The score, featuring fascinatingly sweet-and-sour rock music by Gunnar Madsen and raggedly poetic lyrics by Madsen and book writer Joy Gregory, mostly comprises interior monologue songs expressing the characters' frustrated ambitions. As in the moving finale of the play "Souvenir," about the famously dreadful soprano Florence Foster Jenkins, these numbers reflect how the Shaggs and the other characters wished they sounded. When the real songs of the Shaggs are warbled in the group's off-key screeches, the contrast is stunning and heartbreaking. Director John Langs, who conceived the story with Madsen and Gregory, stages the show with just the right balance of ironic humor and insightful compassion. Langs' production, Ken Roht's witty choreography, and Gregory's book never laugh at the Wiggins but find the tragedy in their pitiful dreams.
Peter Friedman's Austin is a scary and pathetic stage parent who makes Momma Rose look like Mary Poppins. He transforms this angry little man into a musical version of Willy Loman, ill-equipped to realize his ambitions of wealth himself and pinning all his hopes on his children. Annie Golden is a sad-eyed Madonna as the long-suffering mother, Annie. She's especially heart-stopping rendering a tender escape-illusion song called "Flyin'." Jamey Hood, Sarah Sokolovic, and Emily Walton sensitively depict the Shaggs' adolescent yearnings, their cockeyed career goals, and their love-hate relationship with their father. As the eldest daughter, Dot, Hood imbues her one solo, "Don't Say Nothing Bad About My Dad," with an aching simplicity, delivering a lifetime of subtext in a few lines. Sokolovic gives the middle child, Betty, a savvy wisdom, and Walton endows the mostly mute Helen with subterranean passion. Cory Michael Smith makes an appropriately gawky and kind Kyle, Helen's secret boyfriend. Completing the cast, Steve Routman and Kevin Cahoon lend comic punch to multiple roles.

Exercise directions => Name every actor the review mentions as a member of the cast. The material after this point comes from a different source than the review.

Dataset excerpt =>

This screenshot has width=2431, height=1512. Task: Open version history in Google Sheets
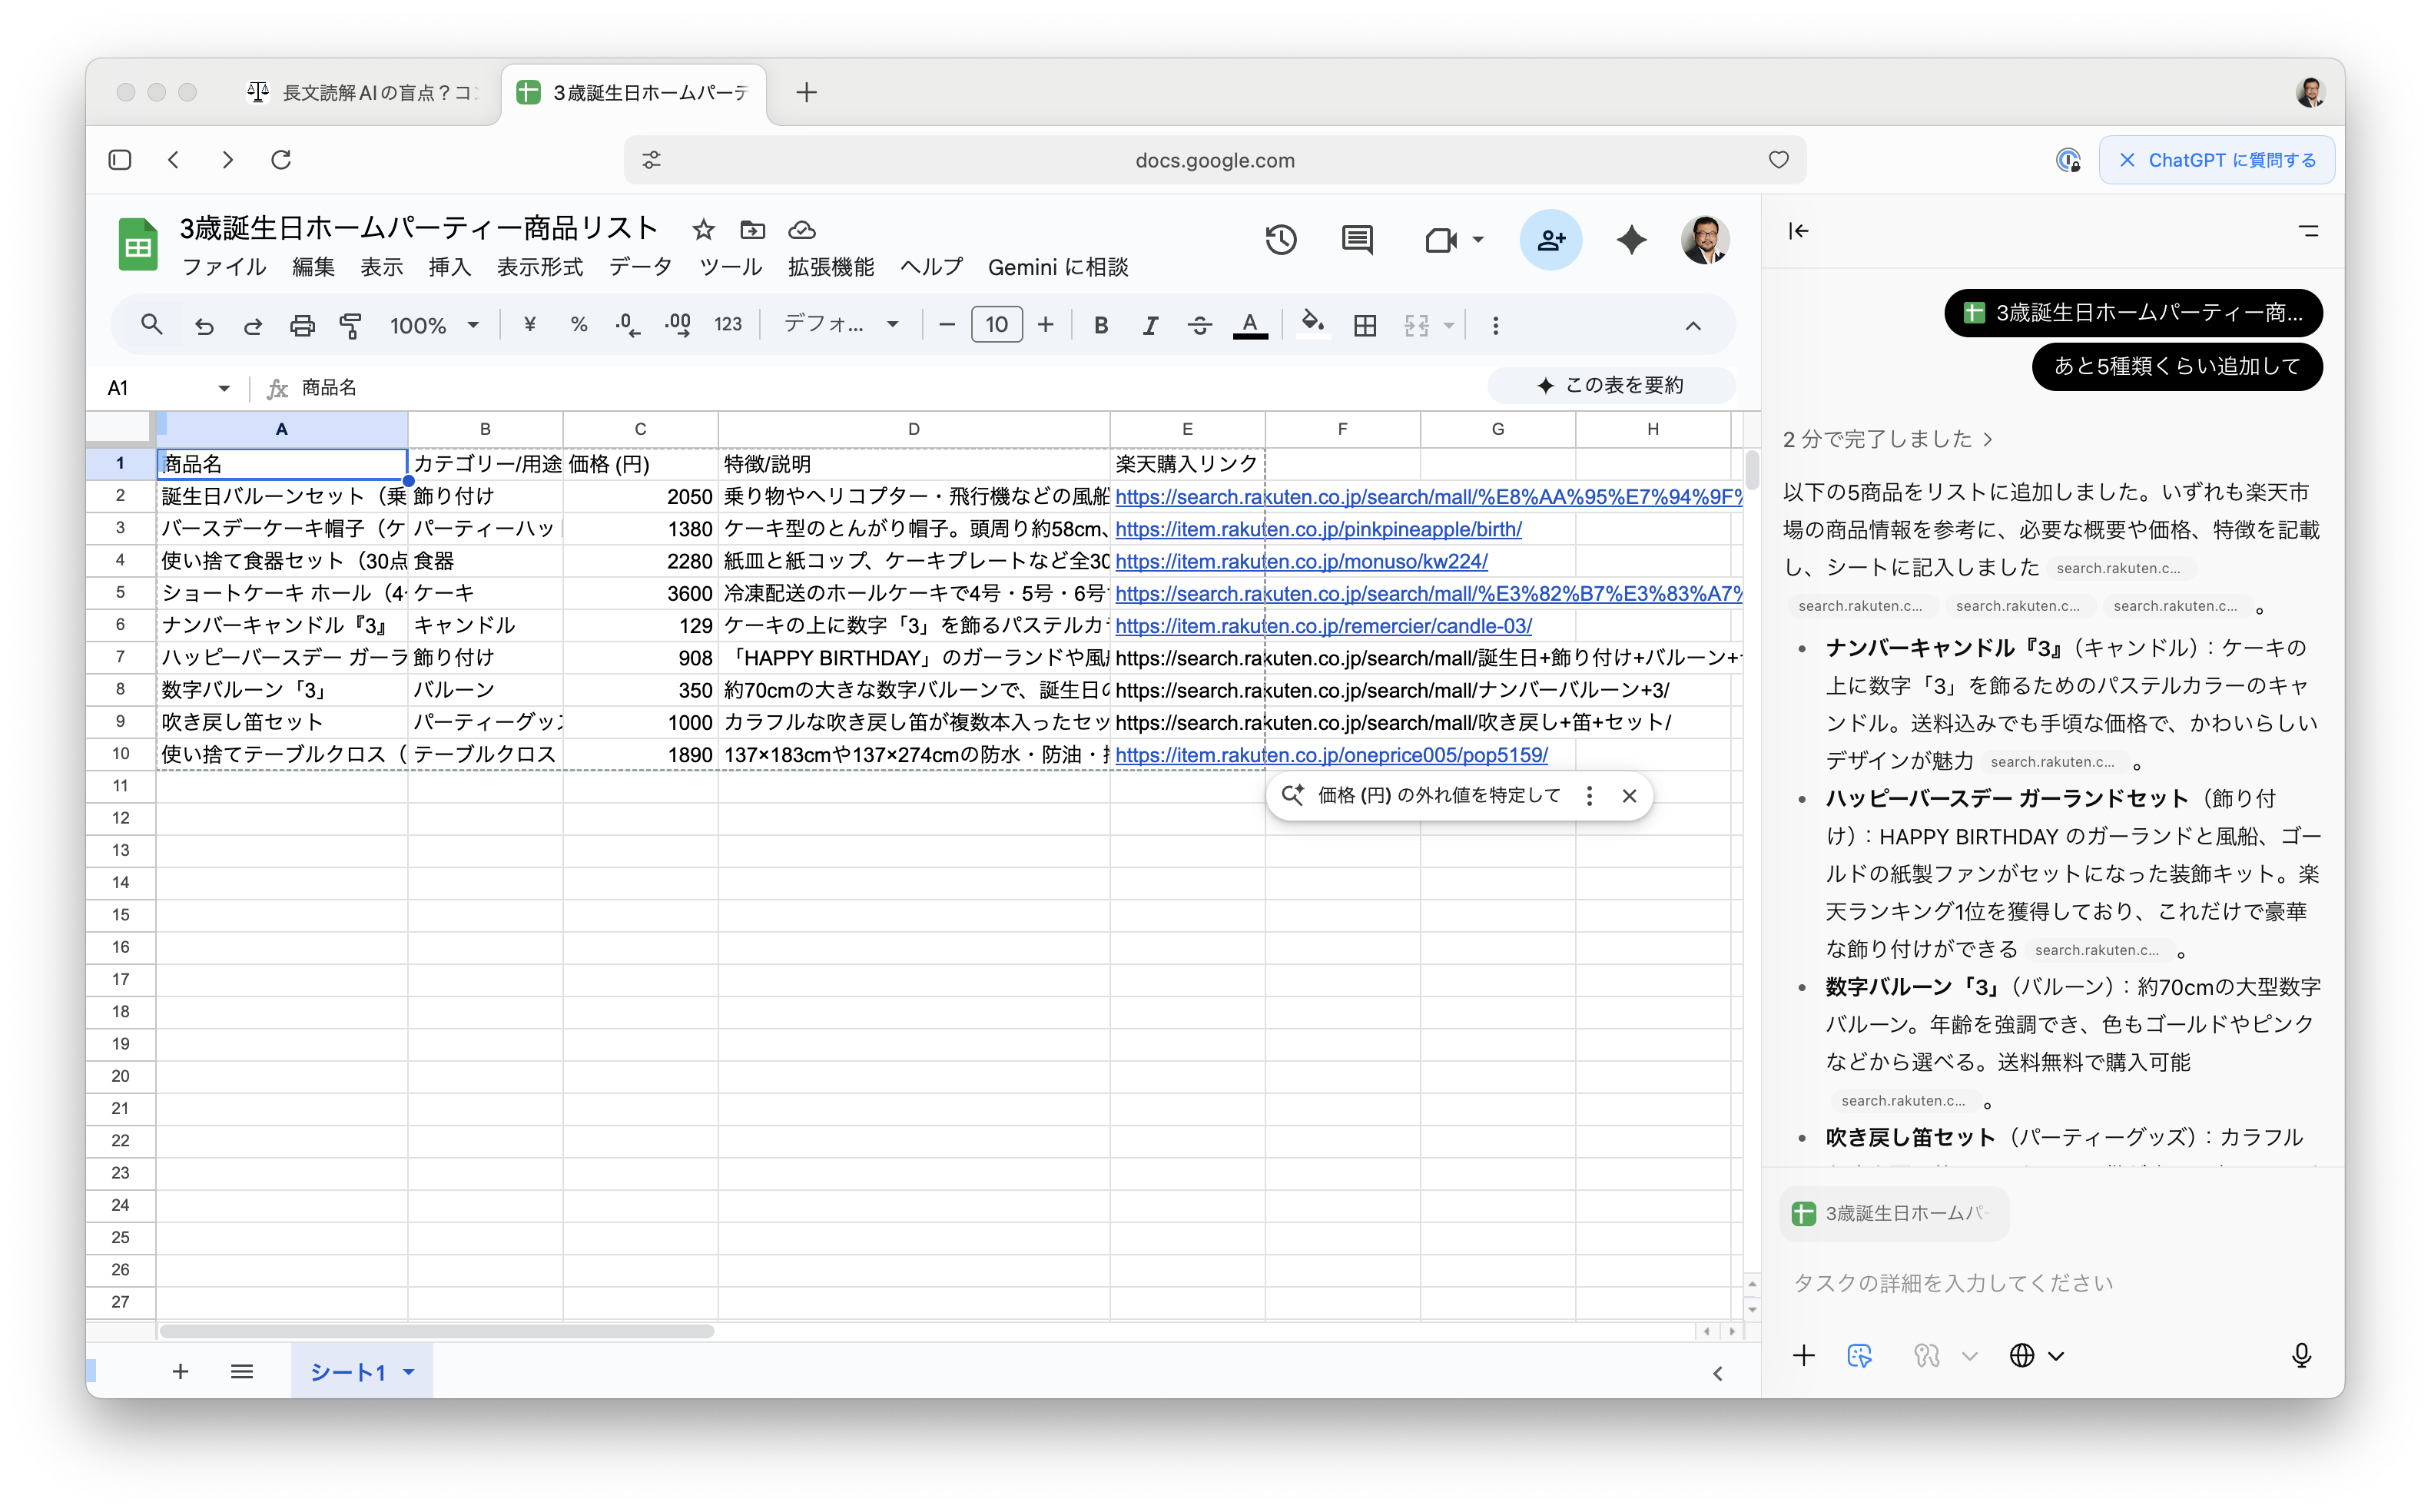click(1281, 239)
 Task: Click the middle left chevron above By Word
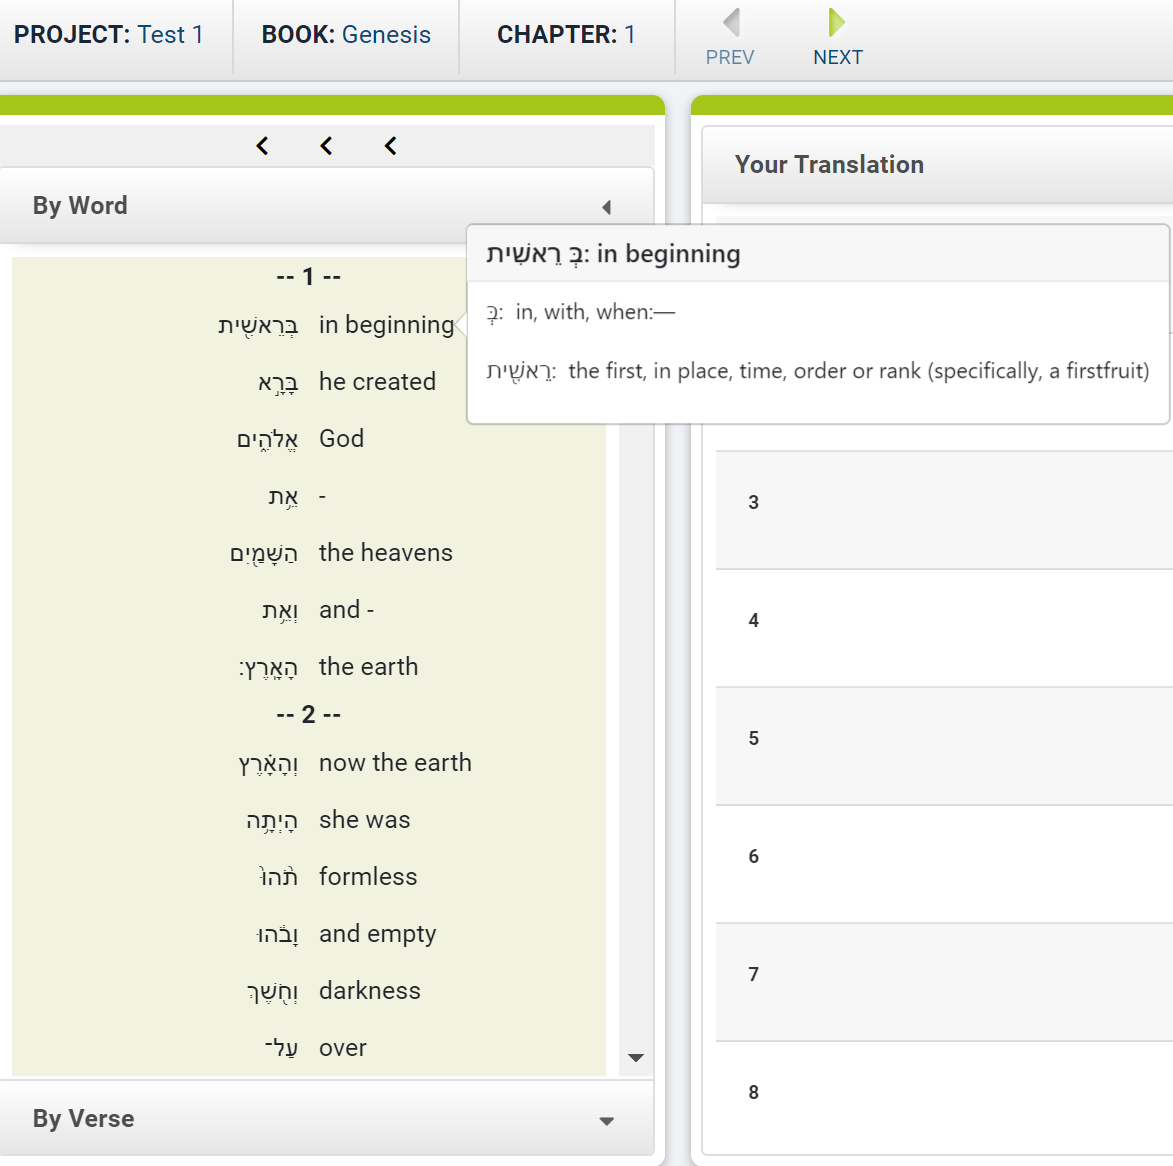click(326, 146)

Correct response => Peter Friedman, Annie Golden, Jamey Hood, Sarah Sokolovic, Emily Walton, Cory Michael Smith, Steve Routman, and Kevin Cahoon.